Disk Buffer/Cache control on Ubuntu 22.04

Bert · May 6, 2023

Ubuntu has a built in file cache which is mostly automatic and greatly helps with performance. I am running an application whose performance highly sensitive to memory access speeds and application is running on a 2 socket solution. Application is using GPU and memory and finally outputs to a disk.

If memory is not allocated on the correct socket, the performance degrades by half so memory control is very important. Application makes multiple iterations on the same buffer to process them iteratively. I am using numactl to pin the application to correct socket and set the preferred memory allocator.

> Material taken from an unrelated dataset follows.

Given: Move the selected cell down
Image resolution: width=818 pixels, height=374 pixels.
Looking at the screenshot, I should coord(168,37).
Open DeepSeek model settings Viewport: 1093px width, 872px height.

File cache is giving me hard time here:

1. Allocating memory on the target socket, forcing app to use the wrong socket. I work around that problem by force freeing the cache memory and restart the app but that's cumbersome and takes my time for manual intervention. ( /proc/sys/vm/drop_caches )
2. Allocating memory for drives where cache is not and starving disks where the cache would help as we quickly want to offload the memory. I tried to work around this by disabling disk cache and hoping that this would also turn off memory buffer for the disk but it didn't work that way.

In short, I need to be able to turn off memory buffer/cache or set the size for some disks to ensure memory is available where it is needed. That would help me to solve ally my problems but I couldn't find any such setting. Is there one?

CyklonDX · May 6, 2023

I would advise killing the issue, by enabling memory mirroring mode on the system. This will ensure each numa node has same memory, and it won't matter anymore which socket wants what from memory or where the memory really is vs the numa.
Con that its cutting your memory in half. (*tho your read performance goes up too, write not so much more on downslope)

One of really good way to isolate caches per application with smallest footprint is to dockerize it / chroot it.
The docker when done right should ignore all your system settings, and run natively with ones it has specified (customized)

You can limit the docker much easier than a process.
(some details here)

Runtime options with Memory, CPUs, and GPUs

Specify the runtime options for a container

docs.docker.com

by mapping different fs per container/s | disks you can also ensure its limited to disk file caches on local system, and that those are kept in same numa node - so there's no cross-talk. As long as disk/sas controller is also present on 2nd cpu (and cpu's do not need to cross-talk to access each other devices) In perfect world you would want to have sas controller per each cpu, and network card per cpu. You can enable MPIO, connect 2 2 different sas controllers to same backplane, and in this way you will always be native to your numa node - so no cross talk would happen while you would have same visibility from both places (and won't have to rename it to different things).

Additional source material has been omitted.